### Work order
The copy should hold only the line containing "Image resolution: width=2030" and the lines after it through the end of the material, each exact, with no pictures.

Material provided START

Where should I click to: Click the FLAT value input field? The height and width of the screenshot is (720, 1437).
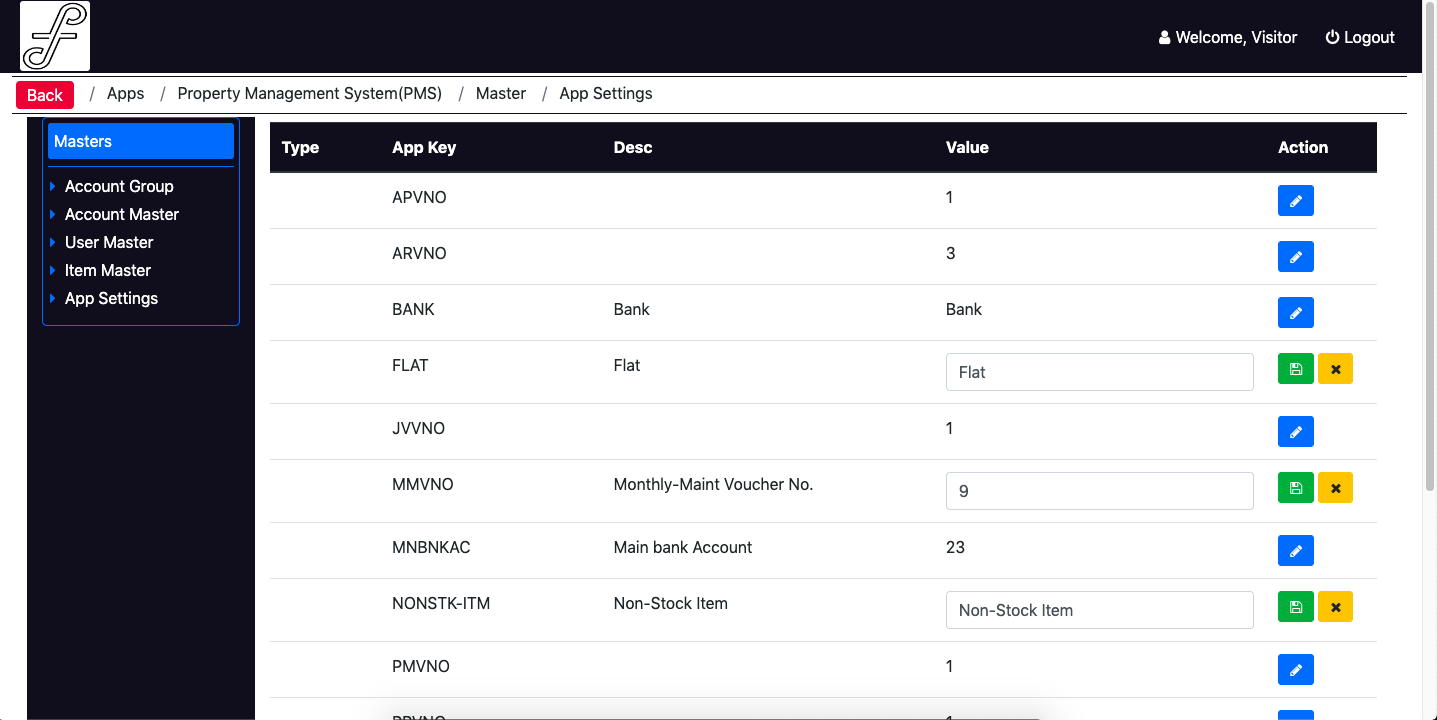[1098, 372]
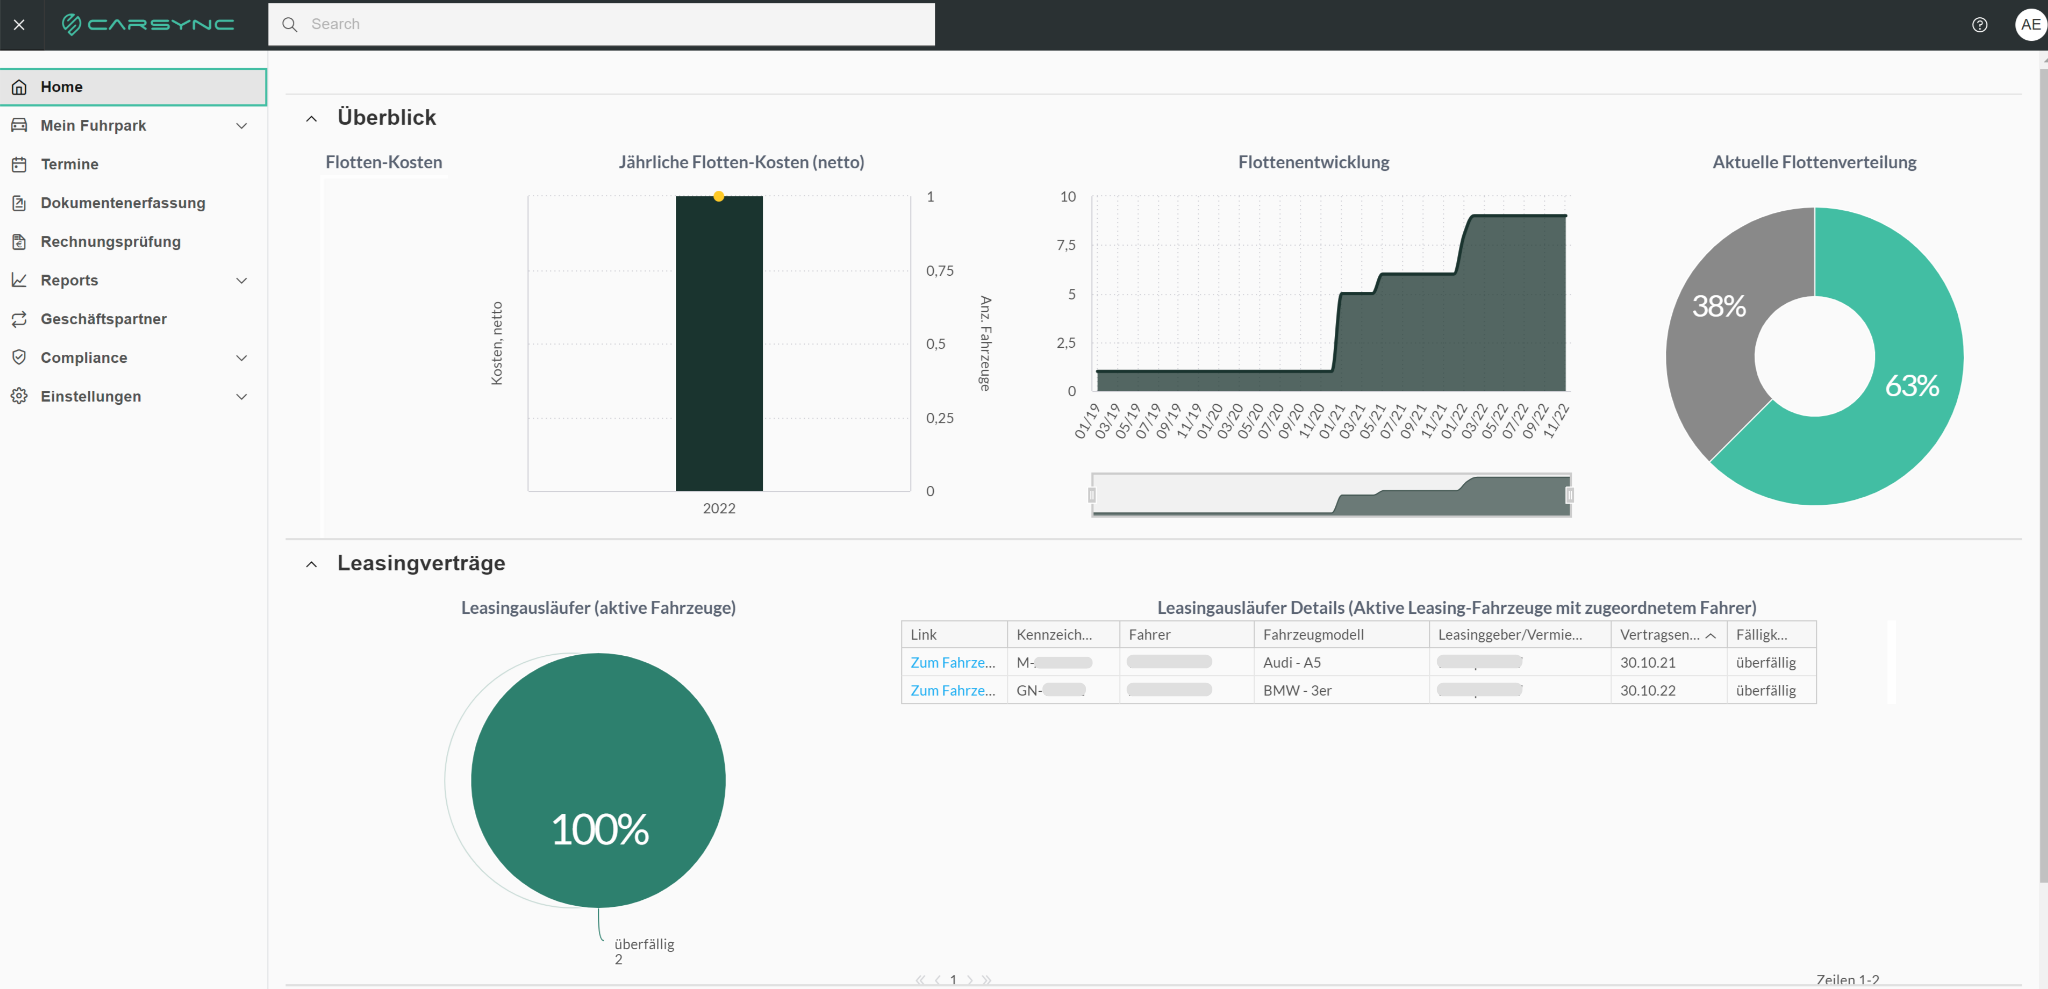Click the Termine calendar icon
The width and height of the screenshot is (2048, 989).
19,164
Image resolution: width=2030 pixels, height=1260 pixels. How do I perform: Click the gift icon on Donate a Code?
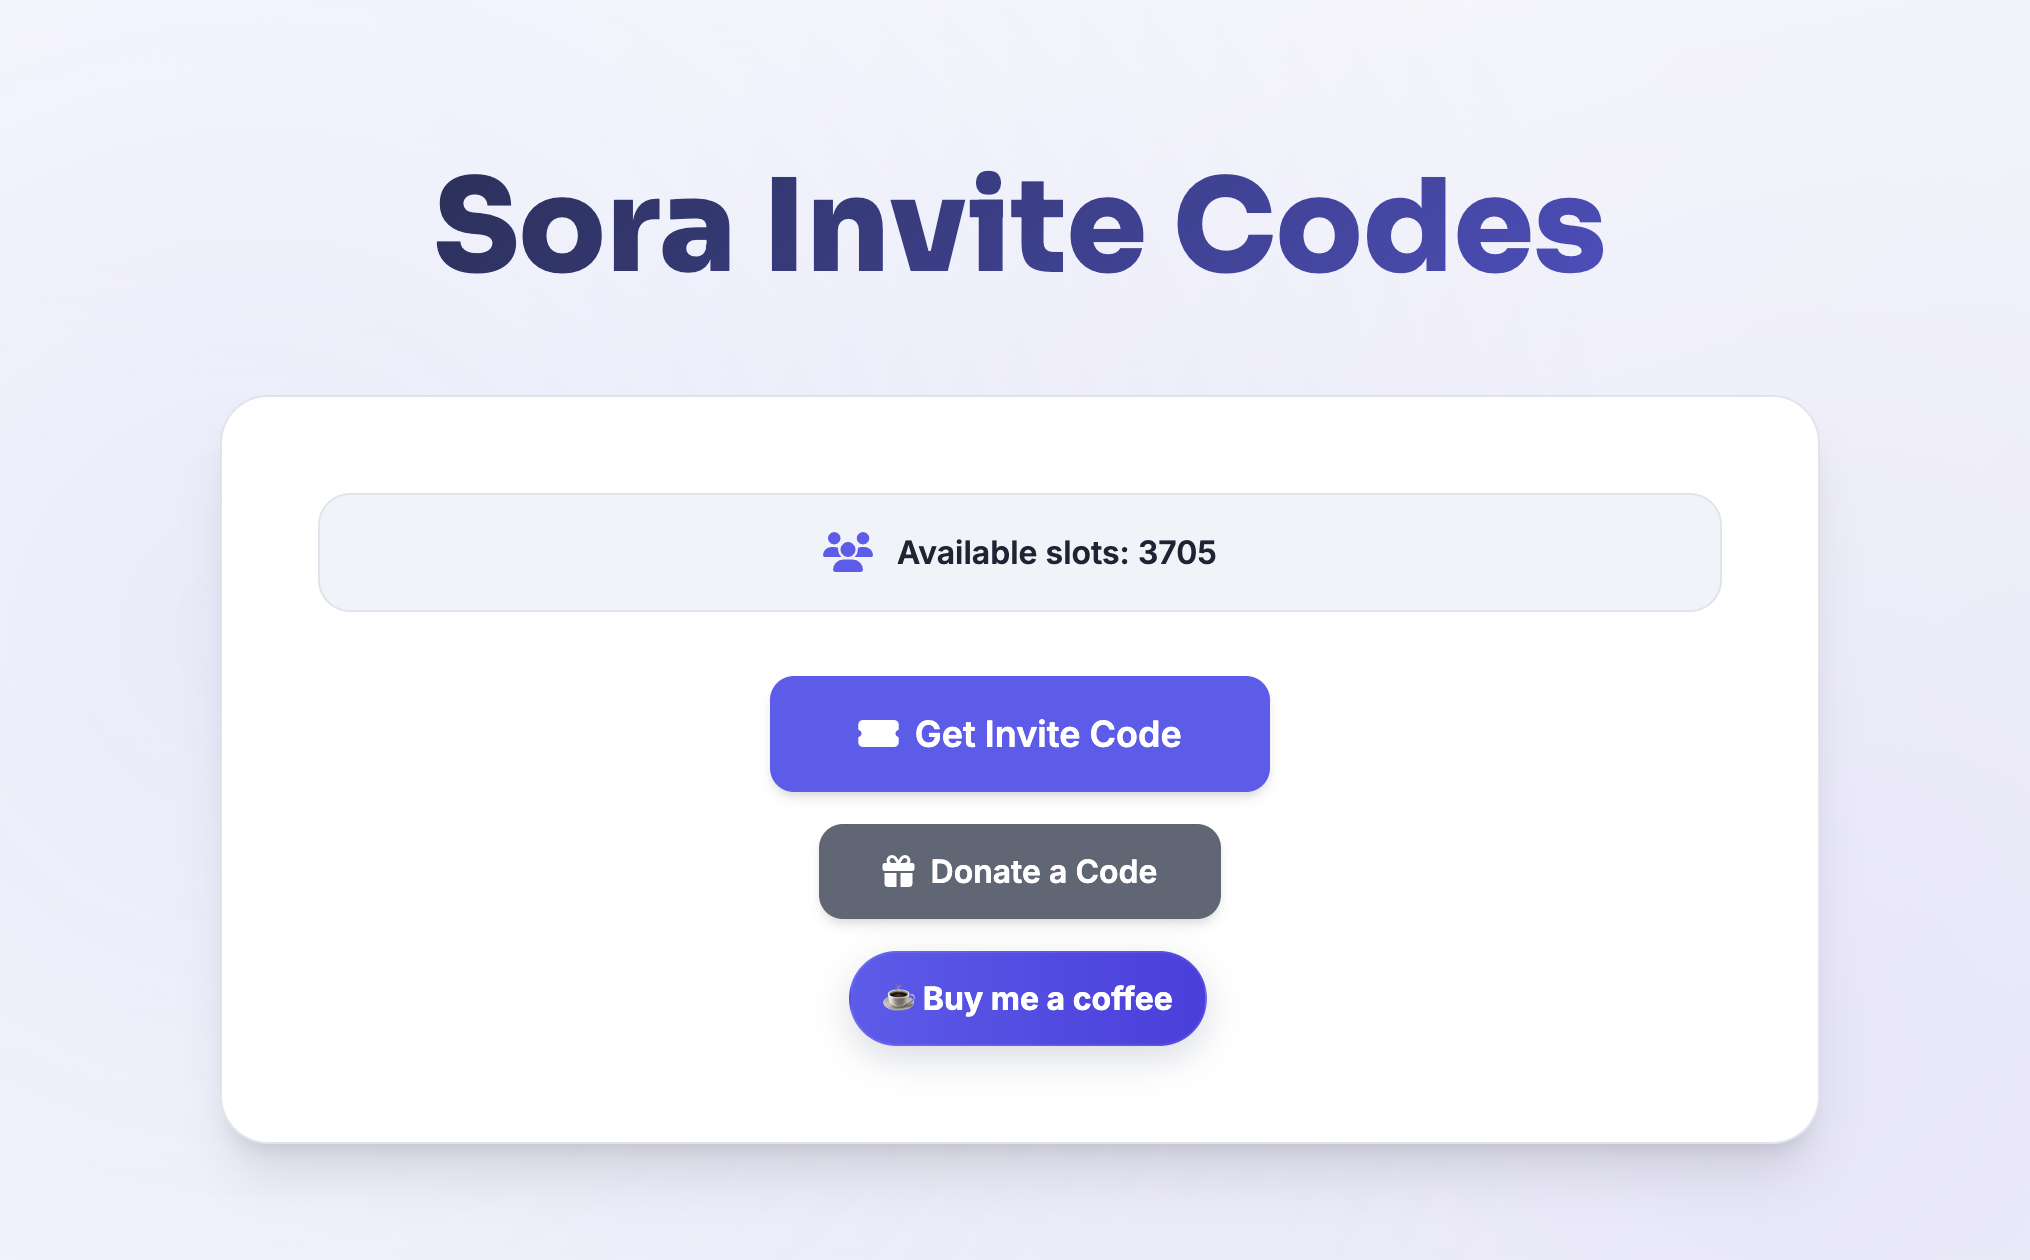click(x=898, y=871)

Material provided END

### Task result
Image resolution: width=2030 pixels, height=1260 pixels. How do I perform: Click the gift icon on Donate a Code?
click(x=898, y=871)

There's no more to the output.